The parties reached a compromise asking the court to pronounce for the 2018 will. The court examined the evidence regarding Boatwright’s testamentary capacity for each will. There was no suspicion about capacity for the 2018 will, which was prepared by an experienced solicitor who had no concerns.

However, evidence regarding Boatwright’s long-term alcohol abuse and escalating drinking after receiving an inheritance in 2019 raised suspicions about his capacity when making the 2020 will. Witnesses recounted Boatwright’s deteriorating physical and mental condition. Boatwright appeared to have formed a mistaken belief that Bratt was responsible for taking away Boatwright’s driver’s license and car. This led to Boatwright expressing animosity toward Bratt and removing Bratt and his wife as beneficiaries under the 2020 will.

The court was not satisfied Boatwright lacked capacity for the 2020 will. However, the evidence did incite suspicion, reversing the onus of proof. As no party sought to prove Boatwright’s capacity for the 2020 will, the court pronounced for the validity of the 2018 will.

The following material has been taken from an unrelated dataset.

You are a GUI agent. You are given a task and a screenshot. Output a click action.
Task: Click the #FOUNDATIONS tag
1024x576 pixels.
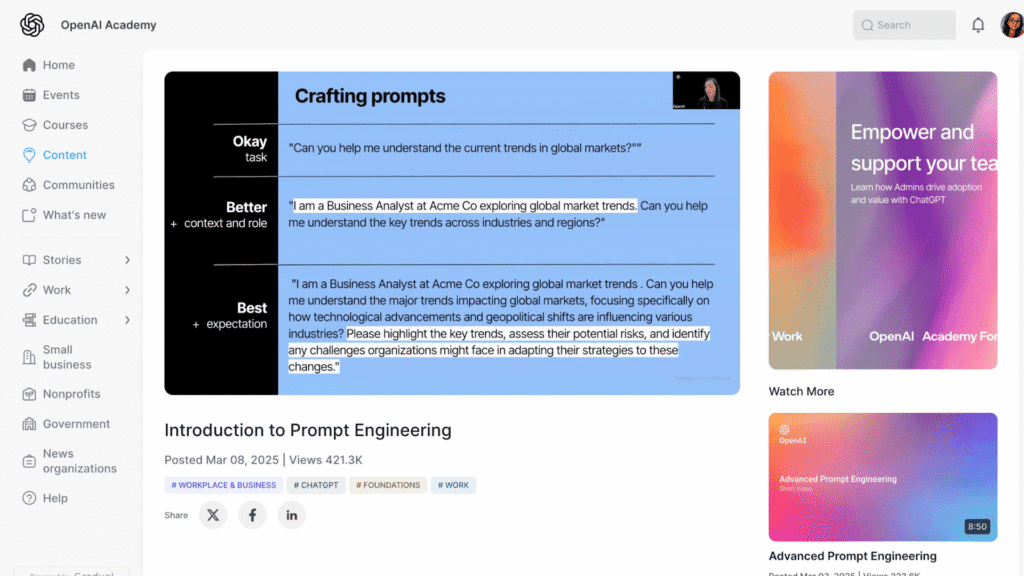[x=388, y=485]
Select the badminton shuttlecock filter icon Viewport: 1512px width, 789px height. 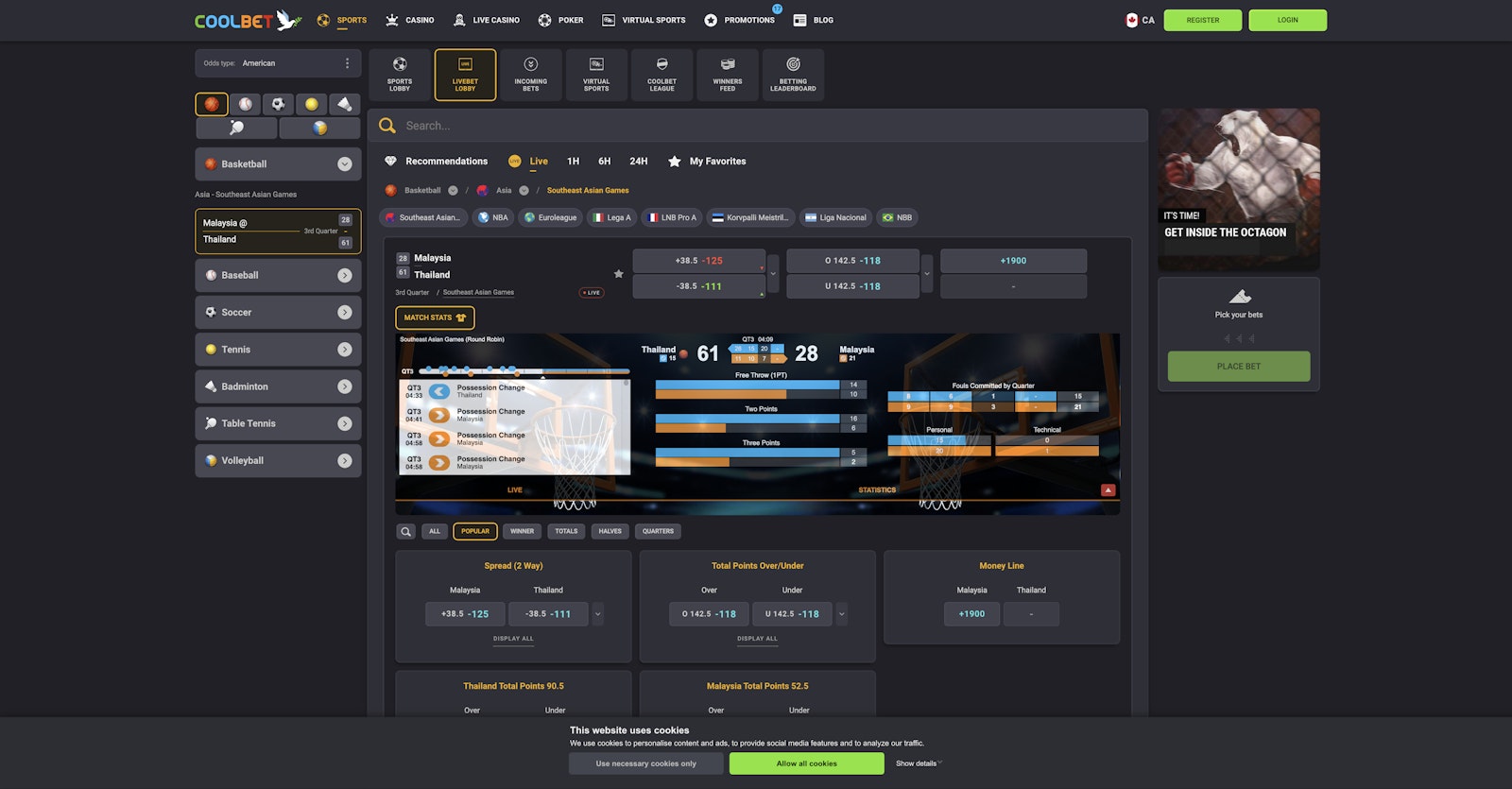tap(344, 104)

Justice Pearce: To me, the evidence just referred to, combined with other evidence about the level of the testator’s alcohol intake and the damage it was doing to his health and the effect it had on his behaviour, supports the inference that whilst, at the time the 2020 will was made, the testator may have presented an appearance of reason and rationality to some, his mind was no longer free to act in a “natural, regular, and ordinary manner” or properly weigh the potential claims which may press on him concerning his estate. The evidence suggests that the aversion he developed to his sister and brother in law, which led him to alter his will, was unreasoned and unfounded. As has already been explained, because of the suspicions I find to be raised by the evidence about the testator’s capacity, the onus would be on any party asserting the validity of the 2020 will to remove the suspicion by proving affirmatively that the testator had testamentary capacity at the time it was made. In light of the compromise, no party seeks to prove the testator’s capacity. In the absence of such proof I could only pronounce for the validity of the 2018 will. In all of the circumstances, I have concluded that it is the course I should adopt.